Last Saturday I went out for a run and really for the first time, I didn’t know when it would end. All I knew was I was going to run 4.167 miles every hour until I couldn’t anymore. Here is a recap of my experience.
May 21st Race Day
With 84 runners lined up and ready to start the cow bell set us off on our first yard (4.167 miles). People start running, walking, jogging and even skipping. We all have an hour to get back. Each one of us a different goal. Many folks were well ahead of me and long behind me. Some strategies were to get back as fast as possible, and some were taking their time. My goal to start was to meet folks and get to know everyone better. for the first 7 or 8 yards I wasn’t concerned as much on keeping my pace but just enjoying the race and the people there with me.
Some people had goals of going as far as they could. Some folks only wanted to hit their own milestones; half marathon, marathon, 50k, 50 miles, 100k, and even 100 miles. It was great to see runners go out and reach for such a goal for themselves and achieving it!
During yard 11 a massive storm moved in, and the lighting really started to blow up all around us. It was raining so hard the trail had gotten completely flooded and it was a monsoon. Then about 1 mile out or so, I could hear the sound of a tornado siren! Runners were sprinting needless to say! When we got back, they checked us all in and made sure we were safe. With every runner safe and back to the start/finish line, they decided to delay the race for 10 minutes to let the storm pass. The 10 minutes turned into 30. After 30 the storm had moved on and we got the “all clear” to start the next yard. The next 6 hours were nice and cool.
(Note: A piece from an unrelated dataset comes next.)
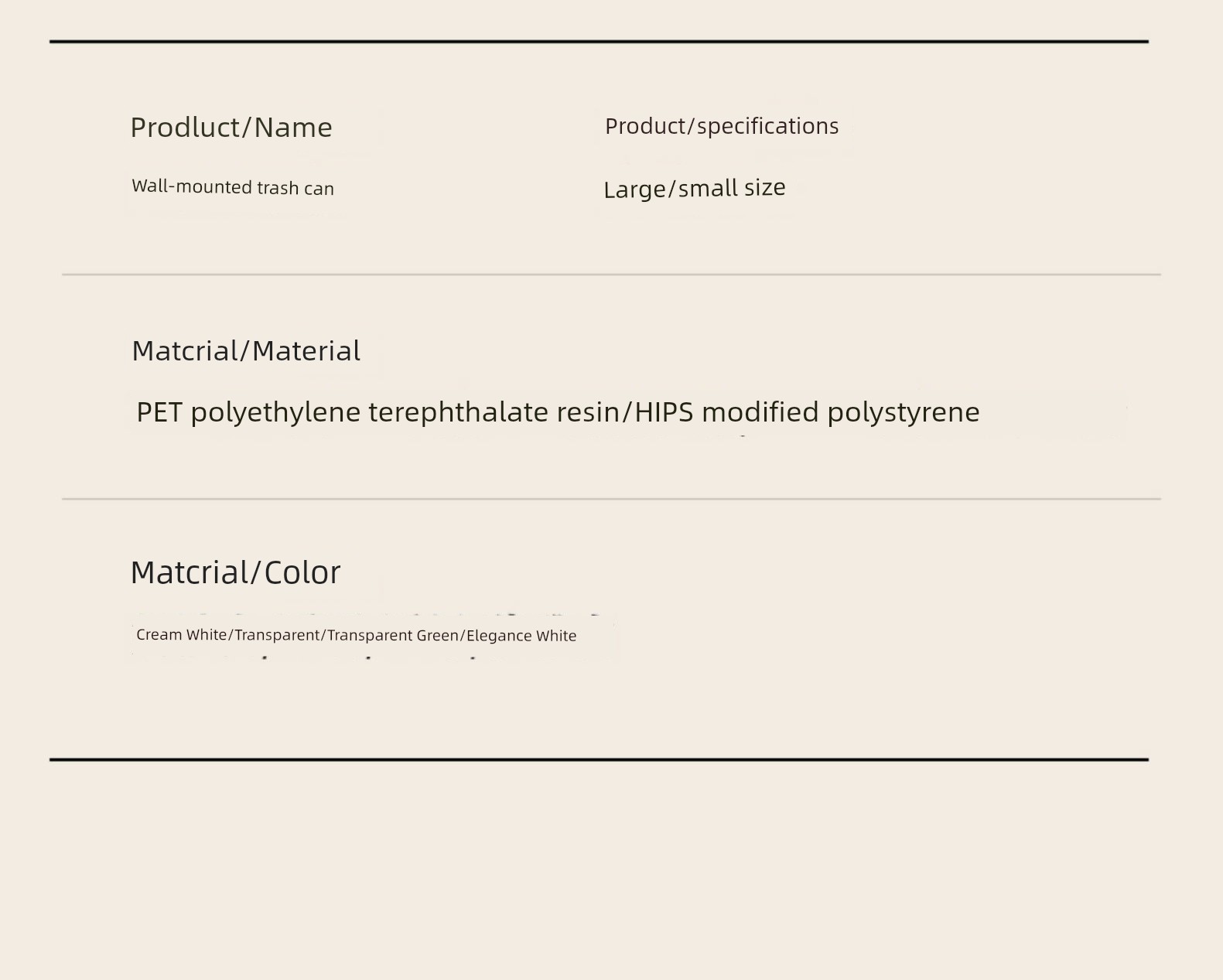Click the Matcrial/Material heading
Screen dimensions: 1223x980
246,351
My game plan was to stay relaxed and have fun. Nutrional, I wanted to eat and consume a few new items, because if something didn’t go right, I can fix or adjust in an hour. A standard was to carry 500ML with me at all times. Outside of that, I tried a slew of different calories. Tailwind, spring energy, pizza, and candy, just to name a few. I ran in Hoka Rincons for the 1st 50 miles. After the rain I changed my entire wardrobe other than my shorts.
Sounding the GONG
I made it 18 Yards – 75 miles – 6am to 12:30am the next day
My IT Band and my feet (top and bottom) were the parts of me that gave out. I could run or walk but transitions from one to the other was absolutely painful in my right IT Band. This pain came about around yard 13. My feet didn’t start to hurt until Y15 or so. The tops hurt earlier in the race (because of walking I believe). I was surprised to see my stomach hold up the whole race. I never got behind on water or electrolytes either. No cramping, none of the same issues I’ve had in any other races before. I am excited to know that about my body! I’m learning more and more about my body and limits.
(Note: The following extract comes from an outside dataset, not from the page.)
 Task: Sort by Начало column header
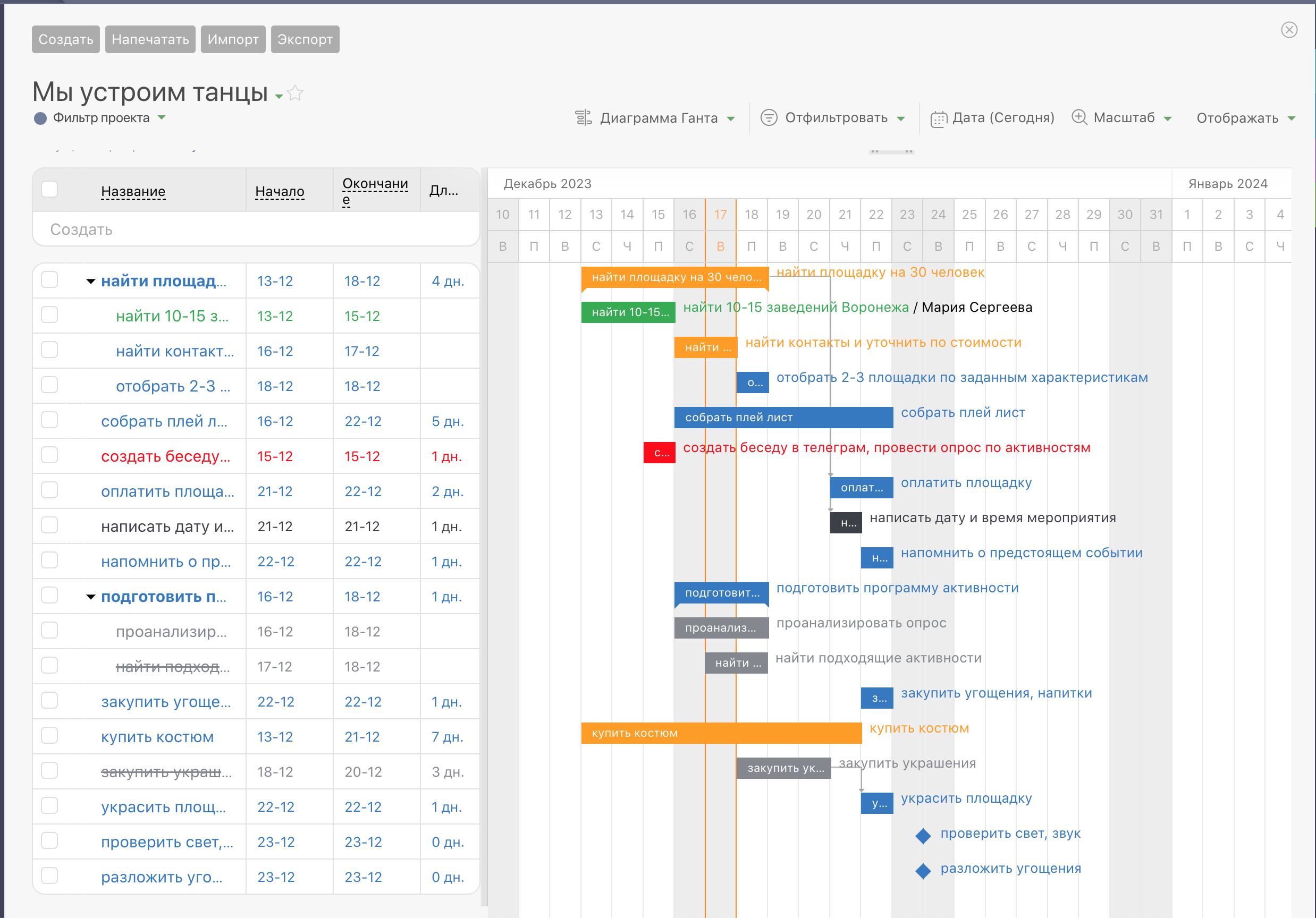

Here’s a video of me banging the gong after 18 hours. I don’t remember feeling as tired as I look in this video!
What I brought
Clothing: Top to bottom
2 hats, 2 beanies, 2 rain jackets, 6 shirts, 2 pairs of gloves, 2 sets of hot hands, 3 pairs of shorts, a pair of tights, 4 pairs of socks, and 5 pairs of shoes.
Sour gummy worms, stinger waffles, spring energy gels, whey protein, tailwind, trail butter, ramen noodles, pizza, m&ms, classic lays, and some cheesy burritos with bacon!
Headphones, GoPro, Nutt Butter, GLOW STICKS (for nighttime festivities), medicine, waterproof bags, gauze, KT Tape, 2 headlamps, a waist lamp, Nip ease, 2 towels, and sponges.
I packed for the unknown, not truly knowing how long I would be out there. I will say after 18 hours I only used a handful of the items. Maybe 30-40% of everything I brought. Would I dial it back and not take as much next time? Probably not, I want to prepare for everything and always plan for the unexpected.
All My Yards
Here is all my yards with AVG pace, HR, and total time. I’ve highlighted my major HR spikes. Yards 12 and 13 my IT band was starting to hurt. My max HR was 198 for both yards ( a wrist HR monitor). I also hadn’t had any caffeine in 13 hours or so and I believe my body needed caffeine and a pain blocker. After Y13 I consumed roughly 120mg of caffeine and really started to feel a lot better.
Thank you to all the volunteers, and RDs that made this experience possible!